WORK REQUIRED: Output the full listing exactly as written, with no pictures in it.
-- SOURCE RECORDS follows --
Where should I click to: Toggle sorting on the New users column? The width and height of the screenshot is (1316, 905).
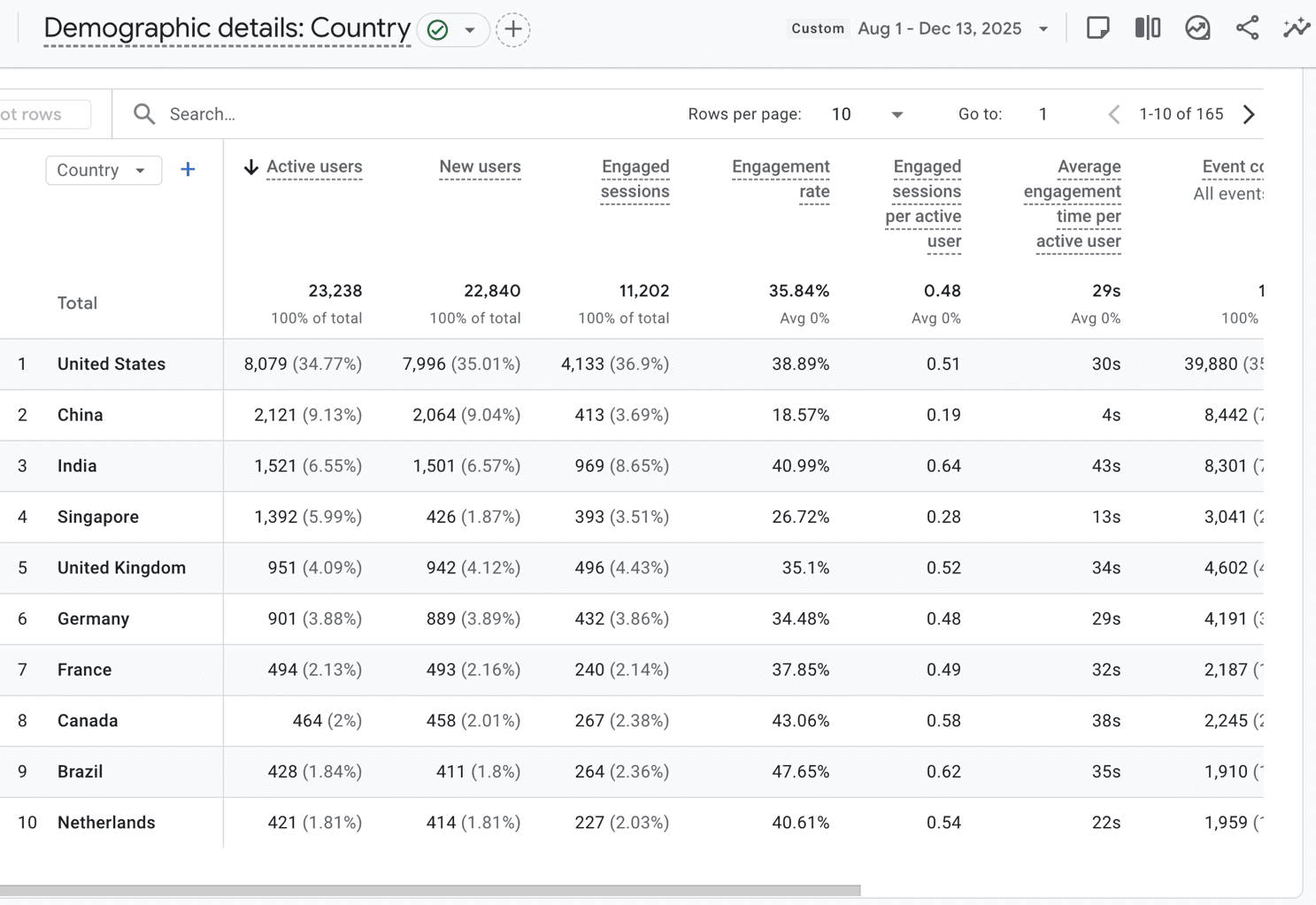479,166
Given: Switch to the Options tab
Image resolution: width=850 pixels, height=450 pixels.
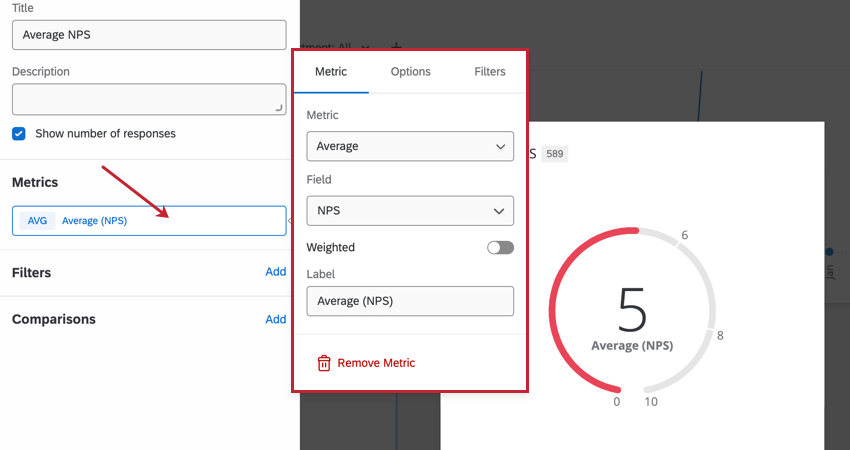Looking at the screenshot, I should coord(410,72).
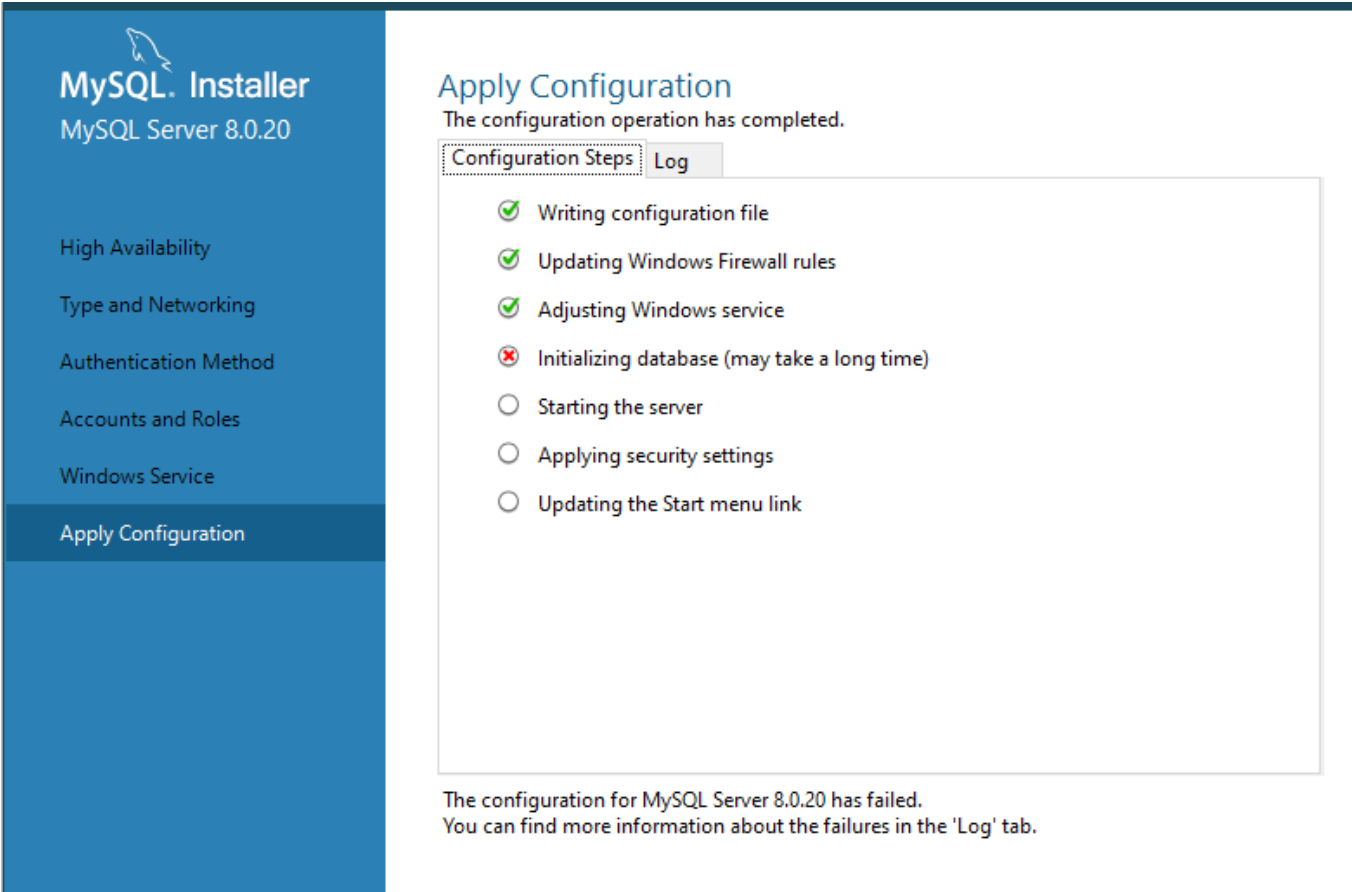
-- SOURCE RECORDS concluded --
RESPONSE AREA:
Where should I click to: Toggle sorting on the New users column? The width and height of the screenshot is (1316, 905).
479,166
Given: Switch to the Options tab
Image resolution: width=850 pixels, height=450 pixels.
Looking at the screenshot, I should coord(410,72).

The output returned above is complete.